• Instruction: In the text about teenage risk-taking, in what year did the writer learn of the pregnancy?

• Document text:

+++++

I had that boy in class two years ago. He was the class clown, or thought he was anyway. A sweet kid, but his childhood was misguided and a bit strained. It's a shame that he chose activities that have proven so deadly in the past.

In the fall of 2005, a girl and her friend were speeding down a similar country road. There was some drinking. Being the first week of fall break, perhaps they felt liberated. The girl, who was 16 years old and had only had her license two weeks, lost control, hit a tree and died on impact. The friend survived.

The next January, four kids, aged from 14-17 were out in the wee hours of the morning. They had been at auto shop that one of the boys' dad owned. The story gets sketchy as to how, but somehow the police were summoned and there was a pursuit. The truck crashed and two of the kids were thrown. They both died. The girl was 14 and the boy was 17. The other two kids, another boy (the driver) and another girl survived. Drugs and alcohol were involved.

The list goes on. At least one kid -- just from our high-- has died as a result of "doing something they shouldn't have" for the last five years.

Drugs.

Alcohol.

Both.

Speeding.

Sneaking around.

Lying.

My fifteen-year-old daughter is sitting in a room with her friend of the same age. I am sure they are talking on all manner of things girly. They both have boyfriends.

My mind does not want to go to there.

I am probably not the best example. My daughter knows that I conceived her when I was just 17. She knows that he was my first. She knows [now] that it wasn't because the birth control failed, (there wasn't used that particular) and that I wasn't "in love" with him, (thought was at the time) and that we had only been dating three months when I got pregnant (no, it wasn't on purpose).

She also knows [now] that I didn't party. I have never tried any kind of recreational drug. That, I never went out and drank at someone's house.

But, she is different than I was. She is very social. Where we live is different than where I grew up. There is much more peer pressure than was "in my day." When I found out I was pregnant in 1992, it was the beginning of my senior year. There was one other girl that found out at the same time. And even then it was a big deal. She stayed at school; my parents withdrew me and I went to another school at night, so I could graduate in December. (And I did.)

Today, I could walk into her school, and find at least ten girls that are pregnant; maybe a dozen more that already have babies.

Cigarettes, drugs and alcohol are a weekend staple. When I worked at the high school, they educated me as much as I did them. Smoking pot with parents was the norm. They knew which cashier at the Shell Station would sell them beer and who's older brother (and a few times, Dad) would get the liquor.

+++++

• Extracted entries:
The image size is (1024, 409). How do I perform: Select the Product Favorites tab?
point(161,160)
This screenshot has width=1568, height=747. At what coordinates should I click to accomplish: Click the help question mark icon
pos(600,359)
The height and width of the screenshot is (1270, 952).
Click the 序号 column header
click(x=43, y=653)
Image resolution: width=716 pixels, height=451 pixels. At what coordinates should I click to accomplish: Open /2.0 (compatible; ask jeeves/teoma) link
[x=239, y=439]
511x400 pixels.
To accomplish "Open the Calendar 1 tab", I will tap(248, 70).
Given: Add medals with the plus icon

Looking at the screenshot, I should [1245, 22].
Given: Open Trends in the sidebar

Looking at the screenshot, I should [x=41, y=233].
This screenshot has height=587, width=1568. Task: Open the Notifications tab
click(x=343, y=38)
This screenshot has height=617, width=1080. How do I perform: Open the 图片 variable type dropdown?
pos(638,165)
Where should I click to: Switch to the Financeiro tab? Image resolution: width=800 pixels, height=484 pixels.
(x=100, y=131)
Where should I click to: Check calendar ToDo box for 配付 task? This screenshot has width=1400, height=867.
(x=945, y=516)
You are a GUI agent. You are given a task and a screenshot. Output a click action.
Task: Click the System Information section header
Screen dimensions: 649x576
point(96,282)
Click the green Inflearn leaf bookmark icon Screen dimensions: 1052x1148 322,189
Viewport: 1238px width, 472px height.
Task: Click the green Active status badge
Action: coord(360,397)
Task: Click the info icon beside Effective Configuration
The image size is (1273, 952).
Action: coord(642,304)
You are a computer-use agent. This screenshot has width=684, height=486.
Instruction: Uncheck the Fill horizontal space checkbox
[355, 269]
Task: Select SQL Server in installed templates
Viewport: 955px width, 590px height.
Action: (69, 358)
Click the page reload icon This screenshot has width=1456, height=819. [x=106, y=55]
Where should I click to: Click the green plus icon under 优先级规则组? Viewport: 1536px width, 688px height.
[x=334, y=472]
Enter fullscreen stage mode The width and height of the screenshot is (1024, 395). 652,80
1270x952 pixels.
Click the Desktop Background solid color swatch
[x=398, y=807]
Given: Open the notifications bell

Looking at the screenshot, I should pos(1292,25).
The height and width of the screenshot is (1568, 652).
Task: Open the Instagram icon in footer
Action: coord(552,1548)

+++++

• Result of the exercise: 1992, at the beginning of the writer's senior year.